Effect of Microgrooves and Fibronectin Conjugation on the Osteoblast Marker Gene Expression and Differentiation

Overview

Journal J Adv Prosthodont

Specialty Dentistry

Date 2016 Jan 28

PMID 26816580

Citations 2

Authors

Su-Jung Park

Richard Leesungbok

Su-Jin Ahn

Byung-Jin Im

Do Yun Lee

Yu-Jin Jee

Joon-Ho Yoon

Taixing Cui

Sang Cheon Lee

Suk Won Lee

Affiliations

Soon will be listed here.

Abstract

Purpose: To determine the effect of fibronectin (FN)-conjugated, microgrooved titanium (Ti) on osteoblast differentiation and gene expression in human bone marrow-derived mesenchymal stem cells (MSCs).

Materials And Methods: Photolithography was used to fabricate the microgrooved Ti, and amine functionalization (silanization) was used to immobilize fibronectin on the titanium surfaces. Osteoblast differentiation and osteoblast marker gene expression were analyzed by means of alkaline phosphatase activity assay, extracellular calcium deposition assay, and quantitative real-time PCR.

#### [Records supplied]
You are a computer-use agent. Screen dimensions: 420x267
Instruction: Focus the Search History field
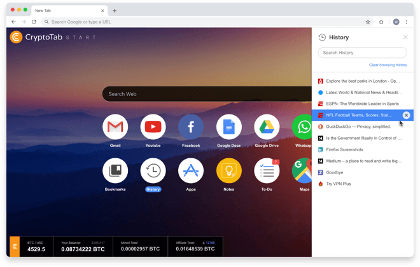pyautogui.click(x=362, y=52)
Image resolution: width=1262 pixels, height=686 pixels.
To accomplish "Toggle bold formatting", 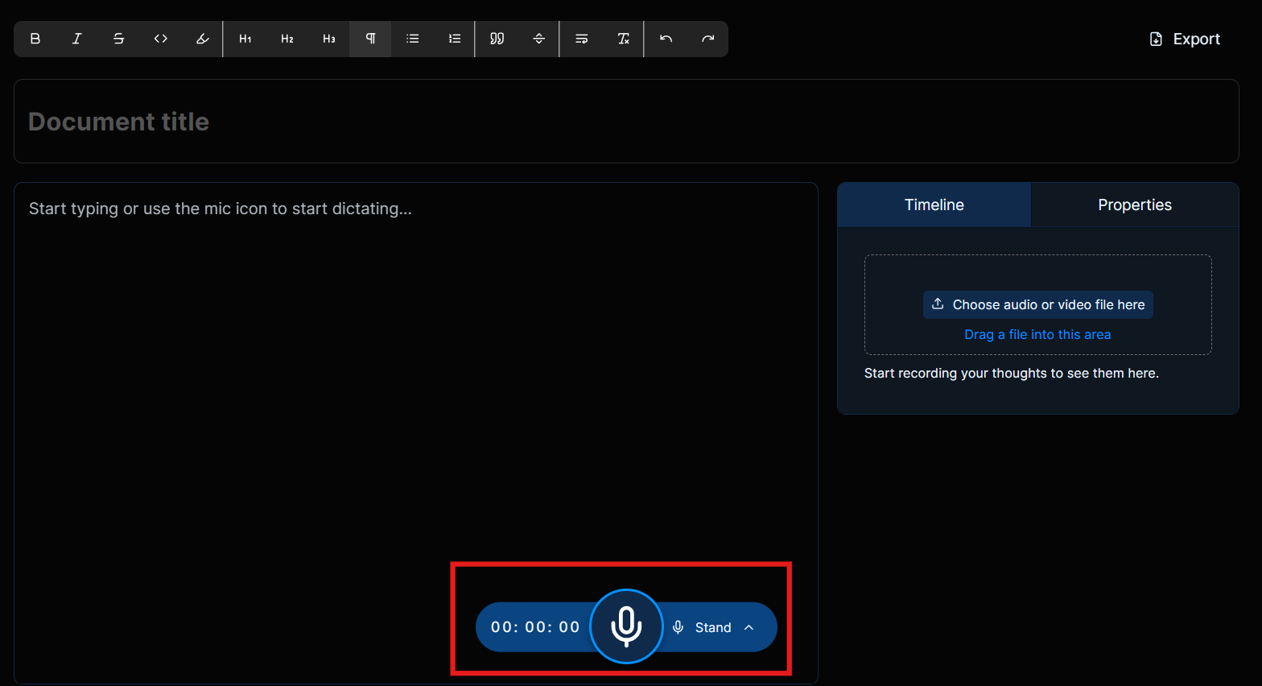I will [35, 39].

---

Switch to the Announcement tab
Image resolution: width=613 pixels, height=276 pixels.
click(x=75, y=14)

#### [Task instructions]
1. Copy the article page from "Affiliations" through "quantitative real-time PCR.", replacing "Photolithography" with "Laser ablation".
2. Answer these questions from the article page:
(a) In which journal did the study appear?
(b) What was used to immobilize fibronectin on the titanium surfaces?
(c) What PMID does the article page give?
The listing stands apart from the article page and is separate material.

#### [Solutions below]
1.
Affiliations

Soon will be listed here.

Abstract

Purpose: To determine the effect of fibronectin (FN)-conjugated, microgrooved titanium (Ti) on osteoblast differentiation and gene expression in human bone marrow-derived mesenchymal stem cells (MSCs).

Materials And Methods: Laser ablation was used to fabricate the microgrooved Ti, and amine functionalization (silanization) was used to immobilize fibronectin on the titanium surfaces. Osteoblast differentiation and osteoblast marker gene expression were analyzed by means of alkaline phosphatase activity assay, extracellular calcium deposition assay, and quantitative real-time PCR.

2.
(a) J Adv Prosthodont
(b) Amine functionalization (silanization)
(c) 26816580